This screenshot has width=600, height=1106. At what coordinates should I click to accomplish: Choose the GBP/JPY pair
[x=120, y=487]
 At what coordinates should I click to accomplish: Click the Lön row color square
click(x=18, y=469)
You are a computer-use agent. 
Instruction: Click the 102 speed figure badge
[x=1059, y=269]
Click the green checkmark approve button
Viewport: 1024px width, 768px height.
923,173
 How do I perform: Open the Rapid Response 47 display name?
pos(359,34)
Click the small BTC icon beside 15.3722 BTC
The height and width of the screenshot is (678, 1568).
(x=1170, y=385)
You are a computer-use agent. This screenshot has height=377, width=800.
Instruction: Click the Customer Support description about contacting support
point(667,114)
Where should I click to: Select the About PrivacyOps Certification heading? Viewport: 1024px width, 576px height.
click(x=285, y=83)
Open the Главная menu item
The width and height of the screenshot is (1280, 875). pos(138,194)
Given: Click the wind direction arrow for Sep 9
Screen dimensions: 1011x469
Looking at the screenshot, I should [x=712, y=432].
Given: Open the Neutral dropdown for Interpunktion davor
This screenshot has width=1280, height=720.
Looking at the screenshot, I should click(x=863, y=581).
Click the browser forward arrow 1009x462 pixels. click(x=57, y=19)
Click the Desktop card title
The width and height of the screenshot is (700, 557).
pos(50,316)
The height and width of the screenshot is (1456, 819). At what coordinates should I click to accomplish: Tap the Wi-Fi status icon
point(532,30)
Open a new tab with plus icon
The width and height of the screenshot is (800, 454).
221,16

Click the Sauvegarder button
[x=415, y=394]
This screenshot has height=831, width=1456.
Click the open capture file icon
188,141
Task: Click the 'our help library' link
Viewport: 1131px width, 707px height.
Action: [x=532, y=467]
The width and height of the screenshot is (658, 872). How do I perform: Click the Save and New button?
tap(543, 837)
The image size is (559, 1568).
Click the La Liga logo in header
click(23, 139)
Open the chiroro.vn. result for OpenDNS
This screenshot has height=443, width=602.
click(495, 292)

|---|

● **Exercise aim**
Only one span of lines is wanted: the line with "The height and width of the screenshot is (1456, 819)." and every line after it to the end of the entries, output exactly.

● **Reply to the task**
The height and width of the screenshot is (1456, 819). At what coordinates should I click to accomplish: Tap the Wi-Fi status icon
point(532,30)
Open a new tab with plus icon
The width and height of the screenshot is (800, 454).
221,16

Click the Sauvegarder button
[x=415, y=394]
This screenshot has height=831, width=1456.
Click the open capture file icon
188,141
Task: Click the 'our help library' link
Viewport: 1131px width, 707px height.
Action: [x=532, y=467]
The width and height of the screenshot is (658, 872). How do I perform: Click the Save and New button?
tap(543, 837)
The image size is (559, 1568).
Click the La Liga logo in header
click(23, 139)
Open the chiroro.vn. result for OpenDNS
This screenshot has height=443, width=602.
click(495, 292)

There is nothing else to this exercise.